# Data section
★ ★ ★ ★
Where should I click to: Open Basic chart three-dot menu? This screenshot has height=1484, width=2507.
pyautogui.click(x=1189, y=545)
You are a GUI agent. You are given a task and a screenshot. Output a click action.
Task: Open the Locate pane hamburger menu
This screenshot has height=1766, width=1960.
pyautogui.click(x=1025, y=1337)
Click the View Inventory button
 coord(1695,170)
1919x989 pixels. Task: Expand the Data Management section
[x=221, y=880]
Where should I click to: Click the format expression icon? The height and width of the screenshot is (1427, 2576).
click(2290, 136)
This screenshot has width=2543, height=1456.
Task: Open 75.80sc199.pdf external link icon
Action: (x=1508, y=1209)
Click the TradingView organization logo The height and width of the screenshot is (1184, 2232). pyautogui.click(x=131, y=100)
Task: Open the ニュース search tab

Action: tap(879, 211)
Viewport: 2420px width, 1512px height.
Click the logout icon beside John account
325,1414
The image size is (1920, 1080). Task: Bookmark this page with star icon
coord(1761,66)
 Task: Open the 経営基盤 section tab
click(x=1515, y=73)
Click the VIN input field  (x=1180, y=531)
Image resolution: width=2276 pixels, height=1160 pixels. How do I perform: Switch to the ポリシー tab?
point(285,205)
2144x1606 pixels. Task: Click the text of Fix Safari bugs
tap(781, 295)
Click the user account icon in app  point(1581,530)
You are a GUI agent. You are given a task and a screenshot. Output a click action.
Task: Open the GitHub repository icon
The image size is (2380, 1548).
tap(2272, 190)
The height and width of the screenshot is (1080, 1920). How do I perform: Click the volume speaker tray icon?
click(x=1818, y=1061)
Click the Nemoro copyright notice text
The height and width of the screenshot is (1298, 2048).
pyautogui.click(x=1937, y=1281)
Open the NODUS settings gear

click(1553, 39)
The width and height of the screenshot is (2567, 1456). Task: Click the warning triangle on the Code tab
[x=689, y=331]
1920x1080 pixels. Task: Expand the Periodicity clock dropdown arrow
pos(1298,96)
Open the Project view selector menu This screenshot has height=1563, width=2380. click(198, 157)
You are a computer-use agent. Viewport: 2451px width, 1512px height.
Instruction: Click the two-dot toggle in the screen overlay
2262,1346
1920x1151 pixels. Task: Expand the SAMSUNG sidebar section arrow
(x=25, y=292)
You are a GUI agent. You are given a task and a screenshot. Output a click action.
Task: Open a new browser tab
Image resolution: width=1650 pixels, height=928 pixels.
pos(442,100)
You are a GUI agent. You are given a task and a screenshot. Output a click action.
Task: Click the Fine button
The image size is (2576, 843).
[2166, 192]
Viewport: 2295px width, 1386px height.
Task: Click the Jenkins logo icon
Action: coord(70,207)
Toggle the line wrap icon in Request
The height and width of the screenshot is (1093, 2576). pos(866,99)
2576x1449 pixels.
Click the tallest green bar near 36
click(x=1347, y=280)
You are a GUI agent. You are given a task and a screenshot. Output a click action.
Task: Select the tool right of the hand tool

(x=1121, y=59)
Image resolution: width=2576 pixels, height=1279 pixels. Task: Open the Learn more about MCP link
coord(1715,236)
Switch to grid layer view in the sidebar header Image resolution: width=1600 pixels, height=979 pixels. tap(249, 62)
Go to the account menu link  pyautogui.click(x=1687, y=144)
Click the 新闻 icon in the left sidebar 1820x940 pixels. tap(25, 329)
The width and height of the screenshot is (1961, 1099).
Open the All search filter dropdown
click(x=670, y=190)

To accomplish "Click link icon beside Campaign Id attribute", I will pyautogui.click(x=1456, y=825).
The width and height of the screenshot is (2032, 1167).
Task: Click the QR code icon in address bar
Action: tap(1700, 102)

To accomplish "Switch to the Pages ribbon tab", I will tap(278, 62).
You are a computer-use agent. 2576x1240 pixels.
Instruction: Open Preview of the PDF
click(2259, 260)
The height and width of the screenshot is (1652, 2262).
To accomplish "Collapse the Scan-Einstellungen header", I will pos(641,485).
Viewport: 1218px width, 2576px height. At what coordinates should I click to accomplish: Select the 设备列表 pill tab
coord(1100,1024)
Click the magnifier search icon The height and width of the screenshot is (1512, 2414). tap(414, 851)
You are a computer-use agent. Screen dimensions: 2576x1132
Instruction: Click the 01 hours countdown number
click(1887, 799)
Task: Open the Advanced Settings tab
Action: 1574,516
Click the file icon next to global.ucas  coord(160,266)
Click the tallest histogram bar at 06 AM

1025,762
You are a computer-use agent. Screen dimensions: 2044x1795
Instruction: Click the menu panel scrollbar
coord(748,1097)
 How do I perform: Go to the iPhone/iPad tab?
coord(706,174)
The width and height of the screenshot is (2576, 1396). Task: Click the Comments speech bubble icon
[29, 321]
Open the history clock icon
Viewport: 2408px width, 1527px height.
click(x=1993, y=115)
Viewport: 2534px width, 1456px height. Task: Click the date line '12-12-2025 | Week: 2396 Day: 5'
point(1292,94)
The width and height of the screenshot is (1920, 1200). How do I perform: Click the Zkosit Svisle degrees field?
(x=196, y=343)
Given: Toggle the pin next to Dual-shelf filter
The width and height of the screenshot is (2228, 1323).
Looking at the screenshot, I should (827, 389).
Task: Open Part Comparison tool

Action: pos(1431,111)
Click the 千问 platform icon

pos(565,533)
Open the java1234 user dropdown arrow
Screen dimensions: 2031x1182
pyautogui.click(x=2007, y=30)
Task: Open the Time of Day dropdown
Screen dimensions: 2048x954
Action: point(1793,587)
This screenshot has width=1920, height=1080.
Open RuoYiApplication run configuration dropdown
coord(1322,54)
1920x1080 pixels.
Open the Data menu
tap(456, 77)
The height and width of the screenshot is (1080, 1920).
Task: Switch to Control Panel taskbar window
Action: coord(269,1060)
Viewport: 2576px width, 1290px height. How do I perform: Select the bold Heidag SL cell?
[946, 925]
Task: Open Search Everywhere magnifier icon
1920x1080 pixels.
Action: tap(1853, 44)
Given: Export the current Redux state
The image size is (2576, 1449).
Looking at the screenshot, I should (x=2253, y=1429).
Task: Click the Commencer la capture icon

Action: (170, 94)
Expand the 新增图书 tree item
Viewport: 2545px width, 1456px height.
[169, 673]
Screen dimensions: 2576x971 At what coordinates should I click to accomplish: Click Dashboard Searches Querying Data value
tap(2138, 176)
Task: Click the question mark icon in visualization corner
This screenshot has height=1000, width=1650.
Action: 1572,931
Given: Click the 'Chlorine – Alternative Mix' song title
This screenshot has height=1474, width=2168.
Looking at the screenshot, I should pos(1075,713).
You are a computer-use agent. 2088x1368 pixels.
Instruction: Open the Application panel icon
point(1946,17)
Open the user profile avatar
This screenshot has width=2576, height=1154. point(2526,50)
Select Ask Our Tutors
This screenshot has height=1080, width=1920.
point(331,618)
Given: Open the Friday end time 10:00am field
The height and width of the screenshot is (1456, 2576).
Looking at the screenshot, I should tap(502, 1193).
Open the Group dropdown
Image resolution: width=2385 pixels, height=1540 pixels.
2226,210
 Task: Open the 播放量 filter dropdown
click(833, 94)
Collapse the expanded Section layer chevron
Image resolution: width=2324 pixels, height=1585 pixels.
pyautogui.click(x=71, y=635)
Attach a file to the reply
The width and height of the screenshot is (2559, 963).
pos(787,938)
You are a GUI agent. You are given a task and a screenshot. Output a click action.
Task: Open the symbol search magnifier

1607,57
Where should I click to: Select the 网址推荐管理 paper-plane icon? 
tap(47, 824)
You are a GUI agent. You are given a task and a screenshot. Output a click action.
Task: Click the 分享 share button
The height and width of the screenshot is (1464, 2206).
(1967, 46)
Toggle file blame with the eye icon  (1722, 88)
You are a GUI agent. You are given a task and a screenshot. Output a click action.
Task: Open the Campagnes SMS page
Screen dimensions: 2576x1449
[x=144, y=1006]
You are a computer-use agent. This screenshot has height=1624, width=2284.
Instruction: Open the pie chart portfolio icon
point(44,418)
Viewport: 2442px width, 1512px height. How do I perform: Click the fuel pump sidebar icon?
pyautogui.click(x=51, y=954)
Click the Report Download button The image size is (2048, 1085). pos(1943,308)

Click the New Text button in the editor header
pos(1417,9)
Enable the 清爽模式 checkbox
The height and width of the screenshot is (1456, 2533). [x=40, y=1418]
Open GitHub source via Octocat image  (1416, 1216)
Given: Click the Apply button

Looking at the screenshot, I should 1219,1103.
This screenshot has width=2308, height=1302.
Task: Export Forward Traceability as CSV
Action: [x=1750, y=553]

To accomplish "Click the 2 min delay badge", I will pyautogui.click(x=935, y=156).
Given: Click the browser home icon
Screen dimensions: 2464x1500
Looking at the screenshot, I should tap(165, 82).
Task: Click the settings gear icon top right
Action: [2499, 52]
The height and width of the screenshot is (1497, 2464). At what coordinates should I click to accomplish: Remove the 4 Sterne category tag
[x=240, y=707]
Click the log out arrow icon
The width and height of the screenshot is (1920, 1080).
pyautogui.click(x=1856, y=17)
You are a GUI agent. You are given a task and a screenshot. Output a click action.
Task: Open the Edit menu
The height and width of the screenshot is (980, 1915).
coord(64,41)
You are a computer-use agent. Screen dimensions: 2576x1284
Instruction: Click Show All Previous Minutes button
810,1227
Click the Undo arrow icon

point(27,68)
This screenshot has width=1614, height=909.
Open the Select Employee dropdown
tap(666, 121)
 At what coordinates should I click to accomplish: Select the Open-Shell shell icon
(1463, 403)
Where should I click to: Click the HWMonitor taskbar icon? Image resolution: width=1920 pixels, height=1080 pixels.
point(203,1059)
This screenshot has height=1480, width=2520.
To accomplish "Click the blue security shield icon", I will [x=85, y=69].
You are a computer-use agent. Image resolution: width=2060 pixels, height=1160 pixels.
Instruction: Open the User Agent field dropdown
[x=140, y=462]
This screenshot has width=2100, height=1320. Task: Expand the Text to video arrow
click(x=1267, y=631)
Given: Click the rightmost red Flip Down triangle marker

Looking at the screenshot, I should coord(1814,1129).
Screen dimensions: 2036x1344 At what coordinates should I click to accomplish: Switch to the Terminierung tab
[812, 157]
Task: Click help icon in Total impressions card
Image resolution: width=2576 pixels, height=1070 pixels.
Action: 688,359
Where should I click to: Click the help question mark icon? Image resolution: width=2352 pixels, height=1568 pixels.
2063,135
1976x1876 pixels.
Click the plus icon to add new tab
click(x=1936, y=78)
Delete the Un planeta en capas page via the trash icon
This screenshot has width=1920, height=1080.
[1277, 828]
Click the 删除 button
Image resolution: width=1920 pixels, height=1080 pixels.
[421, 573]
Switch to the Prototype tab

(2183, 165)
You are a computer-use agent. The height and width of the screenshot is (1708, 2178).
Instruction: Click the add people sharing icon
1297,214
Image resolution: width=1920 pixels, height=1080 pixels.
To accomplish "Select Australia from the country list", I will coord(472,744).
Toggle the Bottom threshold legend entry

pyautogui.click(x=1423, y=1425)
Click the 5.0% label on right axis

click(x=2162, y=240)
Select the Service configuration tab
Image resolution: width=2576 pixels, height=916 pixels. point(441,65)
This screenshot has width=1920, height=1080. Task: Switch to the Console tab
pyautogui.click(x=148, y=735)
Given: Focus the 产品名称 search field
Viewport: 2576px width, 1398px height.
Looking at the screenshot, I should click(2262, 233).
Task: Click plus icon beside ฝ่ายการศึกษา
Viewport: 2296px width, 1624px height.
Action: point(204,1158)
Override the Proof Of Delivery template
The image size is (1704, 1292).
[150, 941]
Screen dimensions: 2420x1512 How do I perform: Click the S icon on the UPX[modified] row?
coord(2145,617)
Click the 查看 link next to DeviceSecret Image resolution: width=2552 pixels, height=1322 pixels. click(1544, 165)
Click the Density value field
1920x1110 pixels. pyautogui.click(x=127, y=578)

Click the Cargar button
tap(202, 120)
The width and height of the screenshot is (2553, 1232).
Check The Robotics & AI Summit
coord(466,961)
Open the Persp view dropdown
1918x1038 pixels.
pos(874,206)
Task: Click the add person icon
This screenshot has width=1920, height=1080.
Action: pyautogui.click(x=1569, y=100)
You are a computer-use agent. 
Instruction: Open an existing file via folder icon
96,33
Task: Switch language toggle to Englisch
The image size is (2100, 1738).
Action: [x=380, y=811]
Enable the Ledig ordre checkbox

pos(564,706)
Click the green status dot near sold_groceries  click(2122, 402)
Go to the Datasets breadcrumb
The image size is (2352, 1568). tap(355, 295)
★ ★ ★ ★
# Problem statement
The lines that mention the word "Collapse" should be pulled from the records above.

# Worked solution
To accomplish "Collapse the Scan-Einstellungen header", I will pos(641,485).
Collapse the expanded Section layer chevron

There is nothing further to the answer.